27th April 2017

Feel good

Do your team feel good about doing a good job? It is a fairly straightforward question but like many a coaching question it is deeper and more complex than you might have at first realised.

What is a good job? How do you define it? How does the team define it? How does the individual define it? How does the business define it?  The chances are that the answers to all of these questions will be different, and if so you have a leadership challenge and a lack of alignment. There is also a strong possibility that neither you, nor the team nor the business will have stopped to define what a good job is.
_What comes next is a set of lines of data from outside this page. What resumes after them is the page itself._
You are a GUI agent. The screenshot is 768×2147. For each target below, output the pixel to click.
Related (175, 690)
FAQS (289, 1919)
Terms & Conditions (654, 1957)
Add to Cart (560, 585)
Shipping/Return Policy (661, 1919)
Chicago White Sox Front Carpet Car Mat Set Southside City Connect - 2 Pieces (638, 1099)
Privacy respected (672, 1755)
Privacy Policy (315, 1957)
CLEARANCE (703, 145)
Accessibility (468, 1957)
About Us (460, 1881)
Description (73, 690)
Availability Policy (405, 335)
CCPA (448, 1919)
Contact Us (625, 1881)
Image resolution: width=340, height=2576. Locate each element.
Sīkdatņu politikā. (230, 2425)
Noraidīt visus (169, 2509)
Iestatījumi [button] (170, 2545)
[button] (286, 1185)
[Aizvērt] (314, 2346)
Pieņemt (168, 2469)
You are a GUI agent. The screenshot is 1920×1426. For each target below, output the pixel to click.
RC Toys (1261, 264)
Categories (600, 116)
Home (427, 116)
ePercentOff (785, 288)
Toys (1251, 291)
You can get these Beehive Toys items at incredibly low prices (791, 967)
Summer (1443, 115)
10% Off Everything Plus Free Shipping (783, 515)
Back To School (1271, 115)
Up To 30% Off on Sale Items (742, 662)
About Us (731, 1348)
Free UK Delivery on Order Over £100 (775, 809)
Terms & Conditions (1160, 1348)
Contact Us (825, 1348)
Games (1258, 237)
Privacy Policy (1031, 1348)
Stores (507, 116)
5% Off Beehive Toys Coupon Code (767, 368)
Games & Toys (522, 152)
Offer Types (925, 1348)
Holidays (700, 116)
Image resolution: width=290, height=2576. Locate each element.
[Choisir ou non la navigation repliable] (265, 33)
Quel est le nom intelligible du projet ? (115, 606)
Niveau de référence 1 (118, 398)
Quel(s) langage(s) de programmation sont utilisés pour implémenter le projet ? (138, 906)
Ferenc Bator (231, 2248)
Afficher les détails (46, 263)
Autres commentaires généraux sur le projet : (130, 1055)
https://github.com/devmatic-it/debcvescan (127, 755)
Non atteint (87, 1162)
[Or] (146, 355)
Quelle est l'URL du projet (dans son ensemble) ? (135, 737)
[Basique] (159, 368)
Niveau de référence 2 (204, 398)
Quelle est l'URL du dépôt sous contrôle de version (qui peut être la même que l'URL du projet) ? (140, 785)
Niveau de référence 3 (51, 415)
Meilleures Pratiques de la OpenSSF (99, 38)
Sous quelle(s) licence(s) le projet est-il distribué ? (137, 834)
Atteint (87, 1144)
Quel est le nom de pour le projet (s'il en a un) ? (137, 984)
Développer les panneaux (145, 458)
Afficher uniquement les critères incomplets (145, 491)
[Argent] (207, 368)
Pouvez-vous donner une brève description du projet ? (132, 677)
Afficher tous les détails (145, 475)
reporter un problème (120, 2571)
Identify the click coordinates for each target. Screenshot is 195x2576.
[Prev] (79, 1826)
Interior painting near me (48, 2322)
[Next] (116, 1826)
In which case, you also have a leadership opportunity to create alignment.

Assuming that you have put the time and effort into knowing and understanding what a good job is. What is your strategy for helping your team to feel good when they have done a good job? It probably won’t happen by accident and if they don’t feel good after having done a good job why would they strive to perform at that level again? So, do you have a strategy to accomplish this?

As bosses, we have an uncanny knack for missing the dozens of great things our colleagues do every day whilst at the same time managing to chew them out for every little thing they happen to get not quite right. It would be good to have a series of strategies to consciously help our colleagues feel good when they have done a good job.

That would necessarily mean helping them know when they have done a good job, which means being very clear about the expectations, here having a clear and unambiguous scoreboard always helps. Noticing and celebrating when a good job occurs is important too. Imagine someone has played a blinder today; They notice it, perhaps the team notices it too but the boss fails to notice it, how motivated do you think they will be tomorrow to perform to the same level? Everyone wants to be noticed, to feel important and if performing well doesn’t get the boss’s attention, well perhaps screwing up will. Screwing up is generally guaranteed to get the boss’s attention.

Having all the metrics, expectations and scoreboards in place and failing to notice, failing to celebrate and failing to help the people feel good is probably worse than not having the expectations in place at all.

Many years ago, working for a business, I used a phrase, probably way too often, that went ‘working hard for this company is like wetting yourself in a dark suit. It gives you a nice warm feeling but nobody notices.’. Does that describe how your people feel? Because to extend the metaphor that nice warm feeling very quickly becomes cold and uncomfortable and one that we don’t want to repeat.

Leading people isn’t easy, but it is easy to help people to feel good when they have done good work. The other truth is that by helping others to feel good, you can’t help but to feel good yourself.